The permanent tax cut extension, the fast-growing military budget, and the rising costs of the military operations and reconstruction in Iraq and Afghanistan will make it difficult for the federal government to address significant domestic needs at a time of economic hardship here at home.

Poverty rates in the US are once again on the rise. The number of people without health insurance is increasing. Over 13 million children live in households in which the specter of hunger still lingers. Poor and low-income parents are increasingly unable to find affordable, quality child care. Only one quarter of the families eligible to receive low-income housing assistance receive it.

In 25 cities last year, requests for emergency food assistance increased by an average of 17 percent, and requests for emergency shelter assistance increased by an average of 13 percent. Many state and local governments, facing the worst fiscal crises in decades, are cutting programs serving poor and low-income households, despite the growing unmet human needs.

More tax cuts for the wealthy and more military spending are no way to get America back to work or to address the pressing issues facing our society in the years ahead. Congress needs to act where the President's plan has fallen far short.
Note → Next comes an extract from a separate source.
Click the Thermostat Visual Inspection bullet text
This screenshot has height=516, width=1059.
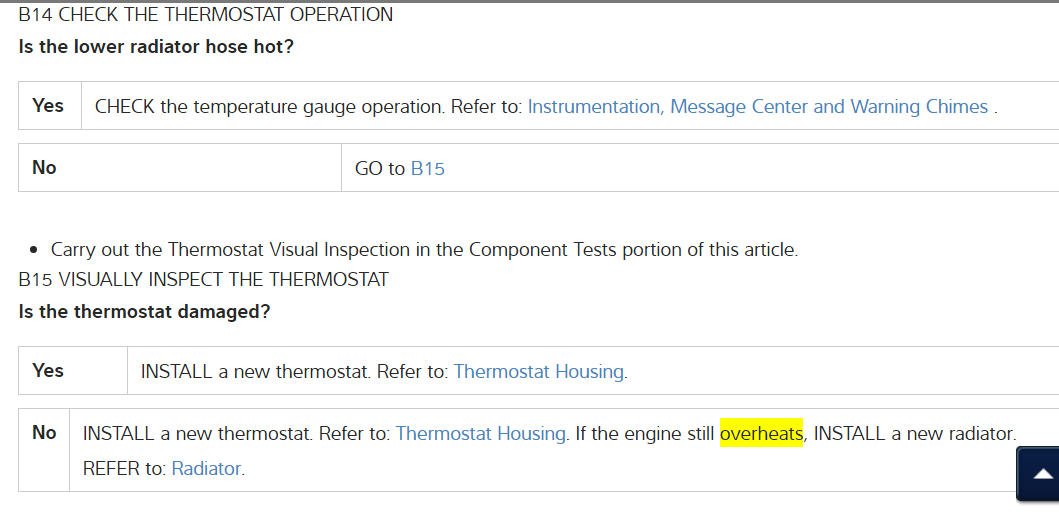424,250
National security requires taking reasonable measures in partnership with other governments around the world to assure the public's safety. But national security also requires assuring other core elements of the common good: equity and justice for all; a healthy and safe environment; and safe, economically productive communities in which each person's potential may be fulfilled.

We the undersigned organizations call upon Congress to enact budget priorities to address these urgent national needs. We urge the following budget priorities: oppose permanently extending tax cuts for the wealthiest; cut wasteful, excessive* military spending; extend unemployment insurance for the long-term unemployed; expand investment in education opportunities for the disadvantaged and job training for the unemployed; expand access to quality, affordable health care, child care, and housing for poor and low-income households; increase investment in cooperative international efforts to combat HIV, tuberculosis, and malaria; and increase investment in public and alternative transportation systems and renewable energy sources.

* Editor's note: Ned Stowe of FCNL, one of the drafters of the letter, explained that to FCNL, the entire military budget is wasteful and excessive, whereas for others, the meaning is much different. The word was used here to try to forge a coalition that includes pacifists and non-pacifists alike, not to imply support for increasing the military's ability to kill more people per dollar spent.